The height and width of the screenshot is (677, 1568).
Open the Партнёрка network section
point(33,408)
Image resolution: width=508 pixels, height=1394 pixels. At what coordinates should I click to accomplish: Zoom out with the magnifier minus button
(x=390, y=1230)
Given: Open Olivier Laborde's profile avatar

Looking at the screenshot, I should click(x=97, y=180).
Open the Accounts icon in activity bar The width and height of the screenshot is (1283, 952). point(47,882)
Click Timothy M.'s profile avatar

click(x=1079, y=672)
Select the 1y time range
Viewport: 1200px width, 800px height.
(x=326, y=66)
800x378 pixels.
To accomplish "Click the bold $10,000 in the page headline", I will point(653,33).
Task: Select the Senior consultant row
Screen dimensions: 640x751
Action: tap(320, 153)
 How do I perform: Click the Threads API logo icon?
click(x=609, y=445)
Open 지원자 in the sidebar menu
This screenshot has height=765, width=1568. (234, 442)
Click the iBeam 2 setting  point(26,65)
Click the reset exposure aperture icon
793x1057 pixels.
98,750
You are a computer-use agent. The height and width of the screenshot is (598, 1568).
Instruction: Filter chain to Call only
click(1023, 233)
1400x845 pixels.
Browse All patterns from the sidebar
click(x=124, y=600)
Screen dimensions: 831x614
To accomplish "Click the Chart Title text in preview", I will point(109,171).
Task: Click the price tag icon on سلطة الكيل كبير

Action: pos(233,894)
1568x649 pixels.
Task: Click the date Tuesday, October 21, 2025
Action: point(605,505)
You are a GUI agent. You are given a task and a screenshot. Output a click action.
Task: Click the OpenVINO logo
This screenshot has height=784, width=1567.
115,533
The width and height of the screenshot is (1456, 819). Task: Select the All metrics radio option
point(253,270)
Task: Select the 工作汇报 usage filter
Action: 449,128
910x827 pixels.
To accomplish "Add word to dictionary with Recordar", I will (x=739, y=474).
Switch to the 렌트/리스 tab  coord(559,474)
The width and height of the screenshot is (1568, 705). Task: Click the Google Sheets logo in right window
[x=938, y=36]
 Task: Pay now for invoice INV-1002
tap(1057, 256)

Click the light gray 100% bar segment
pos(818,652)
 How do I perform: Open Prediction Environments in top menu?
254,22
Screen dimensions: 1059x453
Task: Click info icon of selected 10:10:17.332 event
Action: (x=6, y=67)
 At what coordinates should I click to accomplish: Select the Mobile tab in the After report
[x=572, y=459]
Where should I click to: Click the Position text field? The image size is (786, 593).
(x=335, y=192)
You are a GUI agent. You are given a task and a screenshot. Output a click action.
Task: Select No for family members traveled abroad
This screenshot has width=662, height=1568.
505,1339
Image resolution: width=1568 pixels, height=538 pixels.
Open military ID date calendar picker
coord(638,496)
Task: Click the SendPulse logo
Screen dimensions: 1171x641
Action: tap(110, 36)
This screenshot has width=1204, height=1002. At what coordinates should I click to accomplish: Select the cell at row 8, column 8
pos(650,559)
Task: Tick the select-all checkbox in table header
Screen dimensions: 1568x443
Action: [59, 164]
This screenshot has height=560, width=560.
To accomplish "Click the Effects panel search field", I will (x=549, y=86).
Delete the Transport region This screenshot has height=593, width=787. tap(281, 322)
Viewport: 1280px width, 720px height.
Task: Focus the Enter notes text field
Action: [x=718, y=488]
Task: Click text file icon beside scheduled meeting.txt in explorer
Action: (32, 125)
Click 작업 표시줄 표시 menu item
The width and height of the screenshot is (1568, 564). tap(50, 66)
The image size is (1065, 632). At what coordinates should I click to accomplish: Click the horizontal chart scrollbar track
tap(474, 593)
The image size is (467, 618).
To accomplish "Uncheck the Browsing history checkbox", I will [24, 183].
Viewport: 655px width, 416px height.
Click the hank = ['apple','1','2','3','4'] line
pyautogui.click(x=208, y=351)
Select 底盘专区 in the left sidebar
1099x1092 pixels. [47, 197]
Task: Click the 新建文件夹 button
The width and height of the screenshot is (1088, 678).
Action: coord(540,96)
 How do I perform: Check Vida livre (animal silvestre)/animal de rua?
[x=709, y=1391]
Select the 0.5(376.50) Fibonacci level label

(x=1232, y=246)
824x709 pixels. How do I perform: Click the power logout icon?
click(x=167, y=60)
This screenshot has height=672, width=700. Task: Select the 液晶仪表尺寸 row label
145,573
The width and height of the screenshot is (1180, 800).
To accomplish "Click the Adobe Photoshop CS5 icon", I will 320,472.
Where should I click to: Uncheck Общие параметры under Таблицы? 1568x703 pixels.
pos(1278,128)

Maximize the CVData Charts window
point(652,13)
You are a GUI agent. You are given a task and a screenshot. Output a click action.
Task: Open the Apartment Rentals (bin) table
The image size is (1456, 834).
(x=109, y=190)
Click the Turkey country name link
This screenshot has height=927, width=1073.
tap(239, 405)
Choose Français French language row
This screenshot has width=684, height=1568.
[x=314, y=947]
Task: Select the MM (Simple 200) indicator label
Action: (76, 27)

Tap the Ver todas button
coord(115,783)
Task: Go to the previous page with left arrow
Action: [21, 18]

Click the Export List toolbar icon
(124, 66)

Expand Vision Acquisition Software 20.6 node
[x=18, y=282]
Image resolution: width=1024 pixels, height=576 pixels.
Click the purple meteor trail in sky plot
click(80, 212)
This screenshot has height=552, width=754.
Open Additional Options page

What you are asked to do: Reproduce every item above verbatim, line for line.

Full answer:
The height and width of the screenshot is (677, 1568).
Open the Партнёрка network section
point(33,408)
Image resolution: width=508 pixels, height=1394 pixels. At what coordinates should I click to accomplish: Zoom out with the magnifier minus button
(x=390, y=1230)
Given: Open Olivier Laborde's profile avatar

Looking at the screenshot, I should click(x=97, y=180).
Open the Accounts icon in activity bar The width and height of the screenshot is (1283, 952). point(47,882)
Click Timothy M.'s profile avatar

click(x=1079, y=672)
Select the 1y time range
Viewport: 1200px width, 800px height.
(x=326, y=66)
800x378 pixels.
To accomplish "Click the bold $10,000 in the page headline", I will point(653,33).
Task: Select the Senior consultant row
Screen dimensions: 640x751
Action: tap(320, 153)
 How do I perform: Click the Threads API logo icon?
click(x=609, y=445)
Open 지원자 in the sidebar menu
This screenshot has height=765, width=1568. (234, 442)
Click the iBeam 2 setting  point(26,65)
Click the reset exposure aperture icon
793x1057 pixels.
98,750
You are a computer-use agent. The height and width of the screenshot is (598, 1568).
Instruction: Filter chain to Call only
click(1023, 233)
1400x845 pixels.
Browse All patterns from the sidebar
click(x=124, y=600)
Screen dimensions: 831x614
To accomplish "Click the Chart Title text in preview", I will point(109,171).
Task: Click the price tag icon on سلطة الكيل كبير

Action: pos(233,894)
1568x649 pixels.
Task: Click the date Tuesday, October 21, 2025
Action: point(605,505)
You are a GUI agent. You are given a task and a screenshot. Output a click action.
Task: Click the OpenVINO logo
This screenshot has height=784, width=1567.
115,533
The width and height of the screenshot is (1456, 819). Task: Select the All metrics radio option
point(253,270)
Task: Select the 工作汇报 usage filter
Action: 449,128
910x827 pixels.
To accomplish "Add word to dictionary with Recordar", I will (x=739, y=474).
Switch to the 렌트/리스 tab  coord(559,474)
The width and height of the screenshot is (1568, 705). Task: Click the Google Sheets logo in right window
[x=938, y=36]
 Task: Pay now for invoice INV-1002
tap(1057, 256)

Click the light gray 100% bar segment
pos(818,652)
 How do I perform: Open Prediction Environments in top menu?
254,22
Screen dimensions: 1059x453
Task: Click info icon of selected 10:10:17.332 event
Action: (x=6, y=67)
 At what coordinates should I click to accomplish: Select the Mobile tab in the After report
[x=572, y=459]
Where should I click to: Click the Position text field? The image size is (786, 593).
(x=335, y=192)
You are a GUI agent. You are given a task and a screenshot. Output a click action.
Task: Select No for family members traveled abroad
This screenshot has width=662, height=1568.
505,1339
Image resolution: width=1568 pixels, height=538 pixels.
Open military ID date calendar picker
coord(638,496)
Task: Click the SendPulse logo
Screen dimensions: 1171x641
Action: tap(110, 36)
This screenshot has width=1204, height=1002. At what coordinates should I click to accomplish: Select the cell at row 8, column 8
pos(650,559)
Task: Tick the select-all checkbox in table header
Screen dimensions: 1568x443
Action: [59, 164]
This screenshot has height=560, width=560.
To accomplish "Click the Effects panel search field", I will (x=549, y=86).
Delete the Transport region This screenshot has height=593, width=787. tap(281, 322)
Viewport: 1280px width, 720px height.
Task: Focus the Enter notes text field
Action: [x=718, y=488]
Task: Click text file icon beside scheduled meeting.txt in explorer
Action: (32, 125)
Click 작업 표시줄 표시 menu item
The width and height of the screenshot is (1568, 564). tap(50, 66)
The image size is (1065, 632). At what coordinates should I click to accomplish: Click the horizontal chart scrollbar track
tap(474, 593)
The image size is (467, 618).
To accomplish "Uncheck the Browsing history checkbox", I will [24, 183].
Viewport: 655px width, 416px height.
Click the hank = ['apple','1','2','3','4'] line
pyautogui.click(x=208, y=351)
Select 底盘专区 in the left sidebar
1099x1092 pixels. [47, 197]
Task: Click the 新建文件夹 button
The width and height of the screenshot is (1088, 678).
Action: coord(540,96)
 How do I perform: Check Vida livre (animal silvestre)/animal de rua?
[x=709, y=1391]
Select the 0.5(376.50) Fibonacci level label

(x=1232, y=246)
824x709 pixels. How do I perform: Click the power logout icon?
click(x=167, y=60)
This screenshot has height=672, width=700. Task: Select the 液晶仪表尺寸 row label
145,573
The width and height of the screenshot is (1180, 800).
To accomplish "Click the Adobe Photoshop CS5 icon", I will 320,472.
Where should I click to: Uncheck Общие параметры under Таблицы? 1568x703 pixels.
pos(1278,128)

Maximize the CVData Charts window
point(652,13)
You are a GUI agent. You are given a task and a screenshot. Output a click action.
Task: Open the Apartment Rentals (bin) table
The image size is (1456, 834).
(x=109, y=190)
Click the Turkey country name link
This screenshot has height=927, width=1073.
tap(239, 405)
Choose Français French language row
This screenshot has width=684, height=1568.
[x=314, y=947]
Task: Select the MM (Simple 200) indicator label
Action: (76, 27)

Tap the Ver todas button
coord(115,783)
Task: Go to the previous page with left arrow
Action: [21, 18]

Click the Export List toolbar icon
(124, 66)

Expand Vision Acquisition Software 20.6 node
[x=18, y=282]
Image resolution: width=1024 pixels, height=576 pixels.
Click the purple meteor trail in sky plot
click(80, 212)
This screenshot has height=552, width=754.
Open Additional Options page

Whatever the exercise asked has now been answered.